=== TASK ===
Rewrite the records from the line with "インボックスからの通知を管理する (759, 967)" through the end of the records, substituting "News" for "Nieuws" and leaving everything else unchanged.

— START OF DATA SHOWN —

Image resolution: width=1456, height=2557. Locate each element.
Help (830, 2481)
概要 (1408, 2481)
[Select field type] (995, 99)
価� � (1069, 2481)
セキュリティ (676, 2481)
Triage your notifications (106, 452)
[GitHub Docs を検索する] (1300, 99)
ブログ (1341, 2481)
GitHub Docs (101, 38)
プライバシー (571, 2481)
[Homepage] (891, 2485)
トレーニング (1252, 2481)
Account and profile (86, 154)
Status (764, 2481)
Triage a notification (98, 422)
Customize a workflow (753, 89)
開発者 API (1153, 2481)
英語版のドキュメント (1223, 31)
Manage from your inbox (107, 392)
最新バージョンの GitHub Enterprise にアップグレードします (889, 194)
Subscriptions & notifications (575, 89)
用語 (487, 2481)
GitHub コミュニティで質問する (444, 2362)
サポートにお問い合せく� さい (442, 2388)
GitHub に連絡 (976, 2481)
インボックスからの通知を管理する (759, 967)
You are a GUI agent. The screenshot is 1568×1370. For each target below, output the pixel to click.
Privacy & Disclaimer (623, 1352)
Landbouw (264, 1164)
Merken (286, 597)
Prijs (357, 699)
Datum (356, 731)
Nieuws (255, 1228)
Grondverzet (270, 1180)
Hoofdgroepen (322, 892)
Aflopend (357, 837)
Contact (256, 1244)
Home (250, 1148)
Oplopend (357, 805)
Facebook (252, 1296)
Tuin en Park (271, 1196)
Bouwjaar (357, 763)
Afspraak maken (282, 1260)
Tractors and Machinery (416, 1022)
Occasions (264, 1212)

— END OF DATA SHOWN —

=== TASK ANSWER ===
インボックスからの通知を管理する (759, 967)
You are a GUI agent. The screenshot is 1568×1370. For each target below, output the pixel to click.
Privacy & Disclaimer (623, 1352)
Landbouw (264, 1164)
Merken (286, 597)
Prijs (357, 699)
Datum (356, 731)
News (255, 1228)
Grondverzet (270, 1180)
Hoofdgroepen (322, 892)
Aflopend (357, 837)
Contact (256, 1244)
Home (250, 1148)
Oplopend (357, 805)
Facebook (252, 1296)
Tuin en Park (271, 1196)
Bouwjaar (357, 763)
Afspraak maken (282, 1260)
Tractors and Machinery (416, 1022)
Occasions (264, 1212)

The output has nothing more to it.